The medical devices manufacturer is also advancing regulatory approvals and capacity expansion plans that could strengthen its position in both domestic and export markets.
At its recent post-results briefing, UMedic highlighted that it was accelerating investments to meet anticipated demand while positioning itself for longer-term expansion through additional production facilities and regulatory milestones, according to Phillip Capital Research.
The brokerage noted UMedic’s current manufacturing capacity stood at about five million units annually, operating at roughly 70% utilisation.
“The group is currently ramping up capacity to around seven million units per year, with a further expansion expected to increase run-rate capacity to 12 million units per year by the second half of 2026,” Phillip Capital said.
“Beyond this, Plant 3 (a newly secured three-acre industrial site) is targeted for completion by 2029, providing long-term capacity headroom to support the group’s next growth phase,” it added.
Near-term earnings visibility is underpinned by a growing order book, the brokerage pointed out.
UMedic’s outstanding order book stood at RM15mil as at April 2026, representing a 50% quarter-on-quarter increase, driven mainly by stronger distribution orders.

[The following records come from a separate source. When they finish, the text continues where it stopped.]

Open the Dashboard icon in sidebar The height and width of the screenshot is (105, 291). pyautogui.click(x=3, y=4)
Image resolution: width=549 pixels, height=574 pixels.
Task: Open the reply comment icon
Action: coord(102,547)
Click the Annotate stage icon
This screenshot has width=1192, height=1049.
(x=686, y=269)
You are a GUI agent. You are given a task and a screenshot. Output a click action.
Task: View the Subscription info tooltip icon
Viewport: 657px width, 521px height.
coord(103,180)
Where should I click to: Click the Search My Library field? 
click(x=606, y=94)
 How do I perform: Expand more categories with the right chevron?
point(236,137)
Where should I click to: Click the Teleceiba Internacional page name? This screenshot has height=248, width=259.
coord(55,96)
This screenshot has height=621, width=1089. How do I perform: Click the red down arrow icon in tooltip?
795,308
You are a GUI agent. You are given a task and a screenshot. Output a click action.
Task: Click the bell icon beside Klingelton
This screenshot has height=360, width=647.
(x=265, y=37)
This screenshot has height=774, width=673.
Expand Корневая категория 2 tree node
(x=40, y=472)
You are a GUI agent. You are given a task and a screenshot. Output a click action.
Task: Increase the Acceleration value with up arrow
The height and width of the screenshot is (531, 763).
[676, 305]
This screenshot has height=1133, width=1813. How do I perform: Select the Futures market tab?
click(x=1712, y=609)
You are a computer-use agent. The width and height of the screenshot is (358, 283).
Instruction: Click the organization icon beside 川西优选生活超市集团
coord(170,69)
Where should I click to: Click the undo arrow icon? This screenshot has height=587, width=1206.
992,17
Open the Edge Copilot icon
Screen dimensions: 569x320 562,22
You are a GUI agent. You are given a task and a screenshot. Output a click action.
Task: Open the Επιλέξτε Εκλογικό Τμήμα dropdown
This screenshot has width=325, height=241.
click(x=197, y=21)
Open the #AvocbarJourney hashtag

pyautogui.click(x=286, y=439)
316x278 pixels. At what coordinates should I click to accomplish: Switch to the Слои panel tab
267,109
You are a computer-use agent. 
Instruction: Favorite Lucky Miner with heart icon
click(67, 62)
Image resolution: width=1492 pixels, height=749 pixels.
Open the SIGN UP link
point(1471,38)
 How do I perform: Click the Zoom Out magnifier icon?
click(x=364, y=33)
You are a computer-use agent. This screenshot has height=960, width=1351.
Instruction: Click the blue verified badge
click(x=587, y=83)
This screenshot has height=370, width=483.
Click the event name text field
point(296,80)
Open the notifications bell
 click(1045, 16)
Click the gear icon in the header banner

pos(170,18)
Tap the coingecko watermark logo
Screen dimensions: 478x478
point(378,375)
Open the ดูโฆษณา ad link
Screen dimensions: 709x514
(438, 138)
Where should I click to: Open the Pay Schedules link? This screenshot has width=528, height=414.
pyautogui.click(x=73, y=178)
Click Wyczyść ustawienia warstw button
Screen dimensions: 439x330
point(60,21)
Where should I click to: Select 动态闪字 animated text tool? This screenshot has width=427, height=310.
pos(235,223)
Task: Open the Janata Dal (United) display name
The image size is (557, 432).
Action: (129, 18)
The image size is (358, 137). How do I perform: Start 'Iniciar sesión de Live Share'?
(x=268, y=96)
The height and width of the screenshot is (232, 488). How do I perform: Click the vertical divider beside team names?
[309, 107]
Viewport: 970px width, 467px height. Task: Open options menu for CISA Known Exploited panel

The order book mix comprises 65% from distribution and 35% from manufacturing activities.
“Management guided that the RM5.2mil manufacturing order book is expected to be substantially recognised over the current and next quarter, supporting near-term revenue visibility,” Phillip Capital said.
It also highlighted progress on regulatory initiatives that could unlock new export opportunities. UMedic has completed its United States Food and Drug Administration submission, with management expecting approval by the end of financial year ending July 31, 2027 (FY27), enabling exports of its Hydrox prefilled humidifier to the United States and Mexico.
The group is also pursuing pharmaceutical manufacturing certification to support future pharmaceutical-grade product offerings.
Meanwhile, management noted that the Health Ministry’s ambulance tender has been reissued, with the number of units increased from 925 to 989.
Demand remains balanced between public and private hospitals, while a robust pipeline of private hospital construction and expansion projects is expected to support longer-term demand for medical devices.
Phillip Capital Research reiterated its “buy” recommendation on UMedic with an unchanged target price of 43 sen, based on a target price-earnings ratio of 17 times FY27 estimated earnings per share of 2.5 sen. It said it continued to favour UMedic for “manufacturing segment growth trajectory on capacity doubling and robust global demand” as well as “a healthy pipeline of new products, broadening revenue stream”.